Apple continúa dominando el mercado global de relojes inteligentes en los primeros meses de 2026, aunque su hegemonía histórica comienza a mostrar señales de erosión frente al empuje agresivo de los fabricantes chinos. Según los últimos datos de Counterpoint Research, el sector creció un 4 % en 2025 tras un periodo de declive, impulsado por una “premiumización” del mercado donde los usuarios prefieren dispositivos de mayor coste, un segmento donde el Apple Watch Series 11 y el Ultra 3 han logrado un crecimiento interanual del 8 %. Sin embargo, esta cifra palidece ante el avance de Huawei, que aumentó sus envíos un 30 % para alcanzar una cuota del 17 %, y Xiaomi, que escaló un 18 %, lo que ha reducido la distancia con Apple al 23 % de cuota mundial y ha desplazado a Samsung a una posición crítica con apenas un 7 % del mercado.

El renacimiento de las marcas chinas y el desafío logístico
Huawei ha consolidado su posición como el competidor más peligroso para el ecosistema de Cupertino, logrando incluso superar a Apple en volumen de envíos durante trimestres específicos de 2025 gracias a su dominio absoluto en China y su expansión en mercados emergentes. Xiaomi también ha fortalecido su cartera con modelos como el Watch S4 y opciones con conectividad celular, lo que ha permitido a las marcas asiáticas capturar a los usuarios que buscan funciones avanzadas de salud a precios más competitivos que los del Apple Watch Ultra. A pesar de este éxito, la falta de presencia de Huawei en el mercado estadounidense sigue siendo el principal muro que impide un cambio de guardia en el liderazgo global, aunque su crecimiento en Europa y Asia sugiere que la dependencia de Apple del mercado norteamericano podría volverse una vulnerabilidad a largo plazo.
La crisis de relevancia de Samsung y el auge del segmento premium
La mayor sorpresa del último año no ha sido el crecimiento de los líderes, sino el retroceso de Samsung, que ha visto cómo sus envíos caían un 12 % interanual hasta quedar por detrás de Xiaomi y peligrosamente cerca de marcas especializadas como Imoo. El gigante surcoreano no ha logrado capitalizar la tendencia hacia los relojes de gama media-alta, un segmento entre 200 y 400 dólares que creció un impresionante 48 % en el último año, dejando sus dispositivos en una “tierra de nadie” estratégica entre el lujo de Apple y la eficiencia de las marcas chinas. Mientras tanto, el mercado se aleja de los relojes de bajo coste (menos de 200 dólares), lo que ha elevado el precio promedio de venta y ha obligado a todas las marcas a integrar sensores avanzados de salud, inteligencia artificial y conectividad satelital para justificar los nuevos márgenes de beneficio.
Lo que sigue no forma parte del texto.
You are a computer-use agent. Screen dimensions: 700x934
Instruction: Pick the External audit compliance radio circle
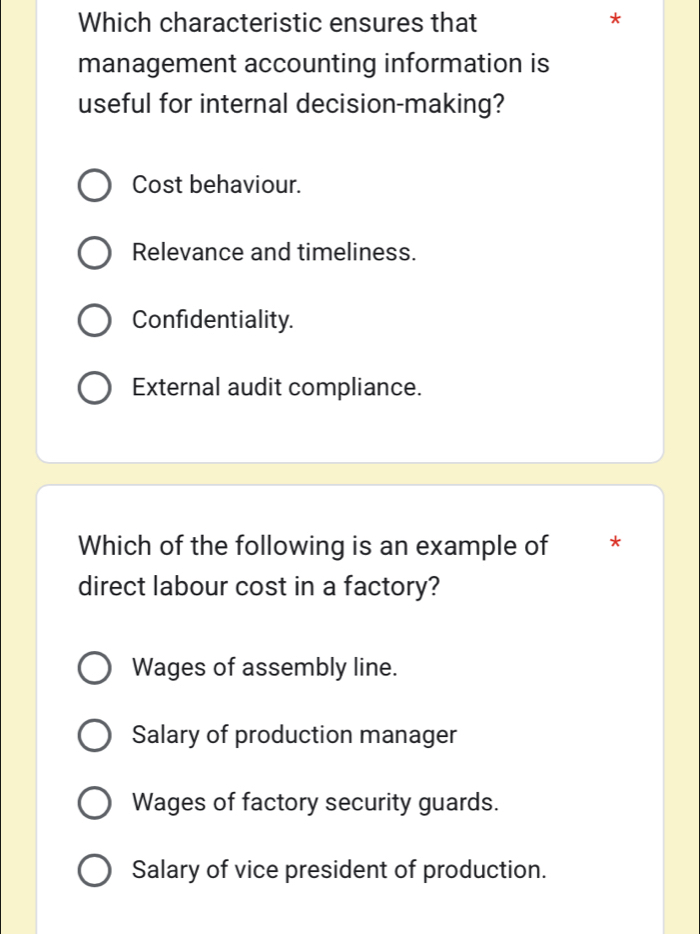pyautogui.click(x=95, y=388)
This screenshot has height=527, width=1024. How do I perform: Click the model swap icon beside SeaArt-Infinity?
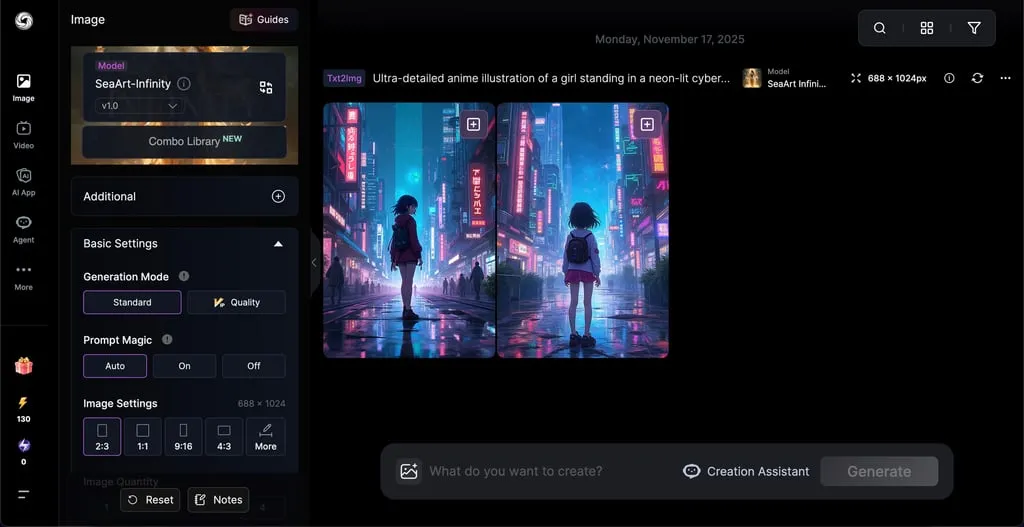266,88
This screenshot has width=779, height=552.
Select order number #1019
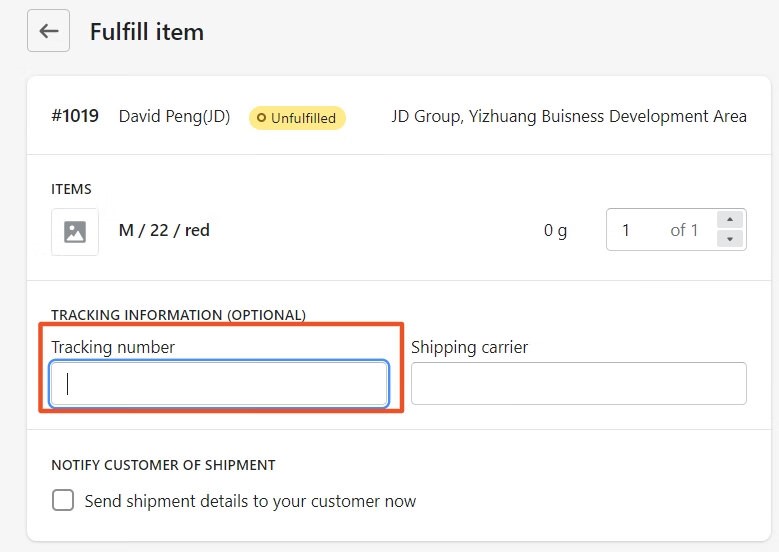75,116
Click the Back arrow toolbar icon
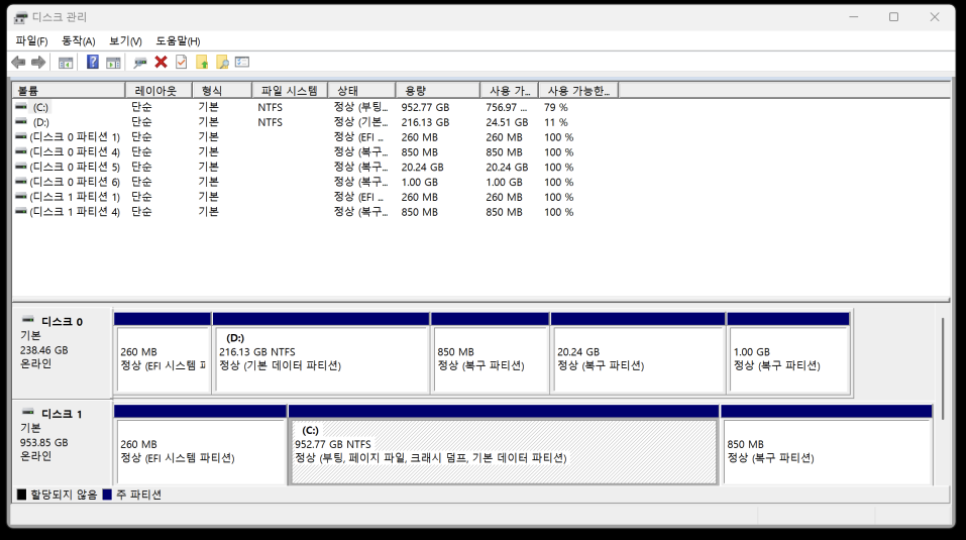 pos(18,62)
Estrategias de ecosistema frente a la diversificación de hardware
El análisis del panorama actual revela que Apple ya no compite solo mediante hardware, sino a través de un ecosistema de salud y servicios que es difícil de abandonar para el usuario de iOS, lo que le permite retener el sector de mayor lujo tecnológico. Sin embargo, la ventaja competitiva de la marca de la manzana se está viendo amenazada por la integración de IA y 5G en modelos de la competencia que ofrecen autonomías de batería muy superiores, un área donde el Apple Watch sigue siendo criticado. La erosión del dominio de Apple no es una caída repentina, sino un proceso de “goteo” donde los nuevos compradores en mercados clave como India y China ya no ven al Apple Watch como la única opción aspiracional, optando por alternativas que se integran mejor con la diversidad de smartphones Android y ofrecen una estética más variada.
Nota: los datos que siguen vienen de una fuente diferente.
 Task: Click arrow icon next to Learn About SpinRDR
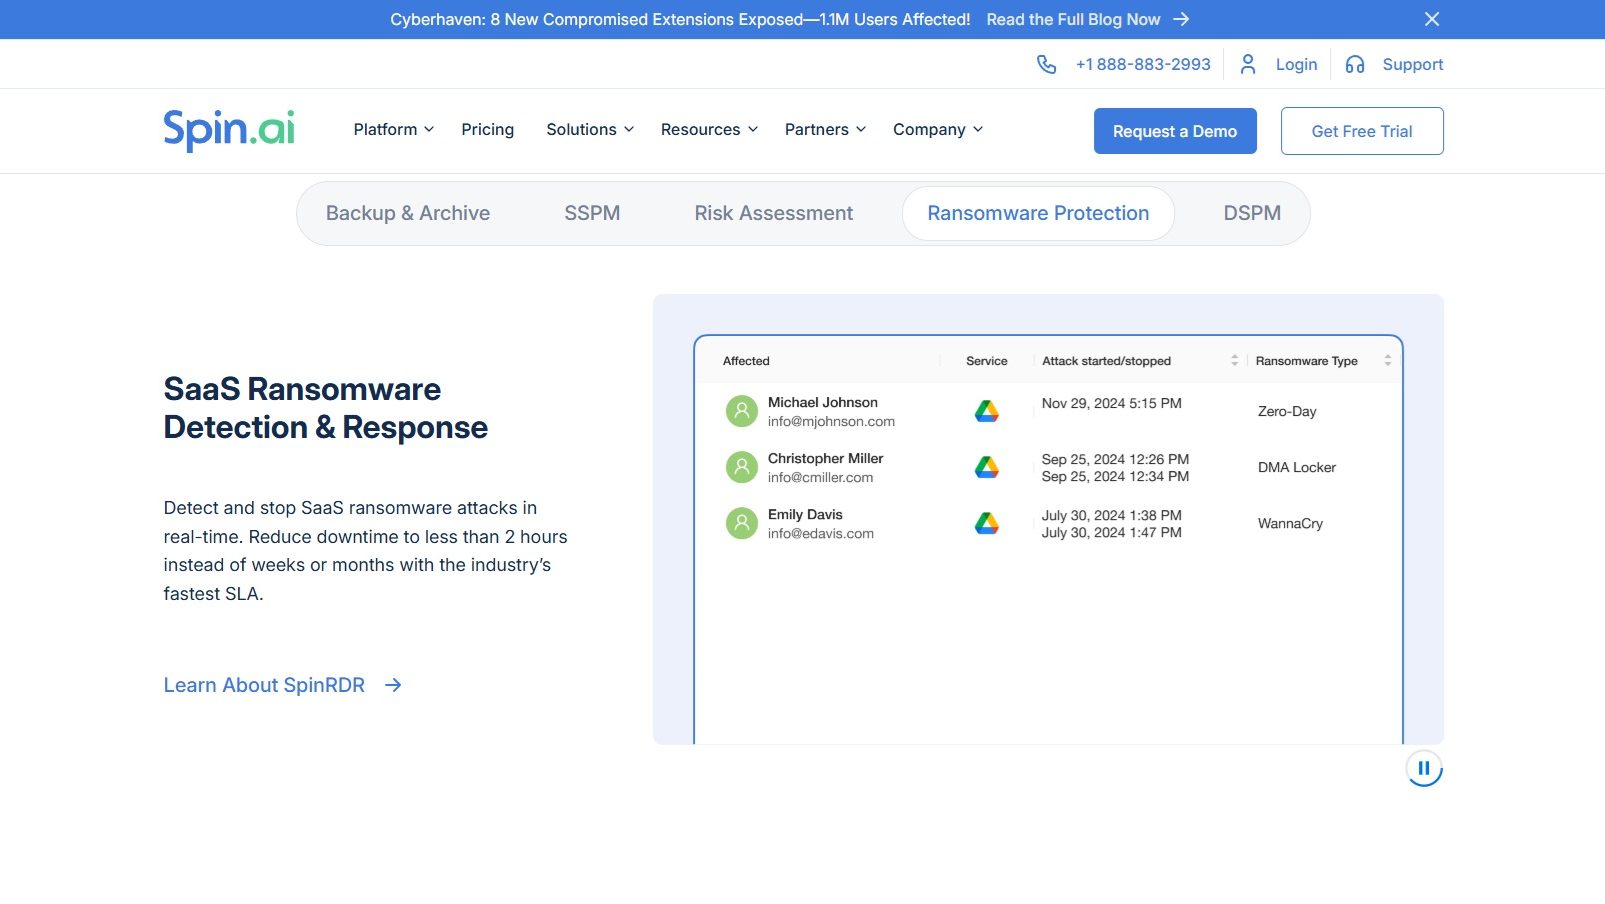(393, 685)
Considerando la trayectoria de crecimiento de Huawei y el estancamiento de Samsung, es altamente probable que para finales de 2026 la diferencia entre Apple y su seguidor más cercano se reduzca a menos de cinco puntos porcentuales, lo que obligará a Apple a realizar un rediseño radical o a bajar drásticamente los precios de su línea SE para mantener su volumen de envíos frente a una competencia china que ya domina la innovación en hardware de bajo consumo y sensores de salud preventivos.